Рабочим мсье Жирода в этой жизни беспокоиться не о чем: они появляются на свет, кушают и какают, вкалывают и размножаются, танцуют и гоняют мяч, подхватывают туберкулез и цирроз (вместе или по отдельности), лечатся, а в случае неудачи – подыхают под чутким руководством мсье Жирода.
(Удобно, черт возьми, все предусмотрено…)
Только вот савойские крестьяне почему-то не прониклись мечтой о техническом прогрессе и продолжают тихо возиться в своих огородах, не спеша вливаться в рабочие массы. Поэтому заводу пришлось в срочном порядке по баснословным ценам закупать себе иммигрантов – арабов, русских, итальянцев, поляков, турок и португальцев, и вся эта публика вечно скандалит и дерется, совершенно не умеют люди себя вести!
Благодаря братьям нашим пришлым в городе сегодня наблюдается полнейший винегрет, разве что инженеры по-прежнему обитают в просторных особняках, а народец попроще селится где придется. Все арабы и турки почему-то собрались в восемьдесят четвертом доме (по-нашему – восьмерка-четверка). Так вот, в этой самой восьмерке-четверке не оказалось ни единого инженера.

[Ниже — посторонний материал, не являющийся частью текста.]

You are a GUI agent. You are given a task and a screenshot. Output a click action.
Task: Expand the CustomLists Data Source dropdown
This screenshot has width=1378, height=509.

Я живу на проспекте Освобождения, и в нашем доме много кого понамешано. Самый черный у нас Ноэль, а самый башковитый в смысле математики – Азиз.
Азиз, по утверждению нашей учительницы, живое доказательство того, что не все итальянцы каменщики, не все поляки пьяницы и не все арабы ездят на подножках мусоровозов и клянчат семейные пособия. Так говорит наша учительница, и слова ее вселяют надежду.
Отец Азиза приехал в наши края из Магриба, один-одинешенек, трудился на заводе, жил за теннисными кортами, в одной из крошечных хижин, тесно примыкающих друг к другу, по виду напоминающих крольчатники с изгородями наподобие бумажных. Как-то зимним утром один из тамошних жителей не сумел проснуться: окоченел насмерть, как цыпленок в холодильнике…
После этого печального происшествия городские власти прислали своего человека в полосатом галстуке и при портфеле, который со знающим видом запричитал, что так не годится, обстановка в этом районе нездоровая и всех бедолаг нужно срочно переселять. Бедолаг отправили в восьмерку-четверку, а некоторых к нам, на проспект Освобождения…
У Азиза есть старший брат Мустафа, который в свои восемнадцать лет так и не поумнел на голову. Он вообще не похож на других Будуду: есть в нем что-то китайское. Однажды я встретил его в бакалейной лавке мамзель Пуэнсен, и он вместо приветствия так вмазал мне по уху, что я свалился прямо в кучу туалетной бумаги.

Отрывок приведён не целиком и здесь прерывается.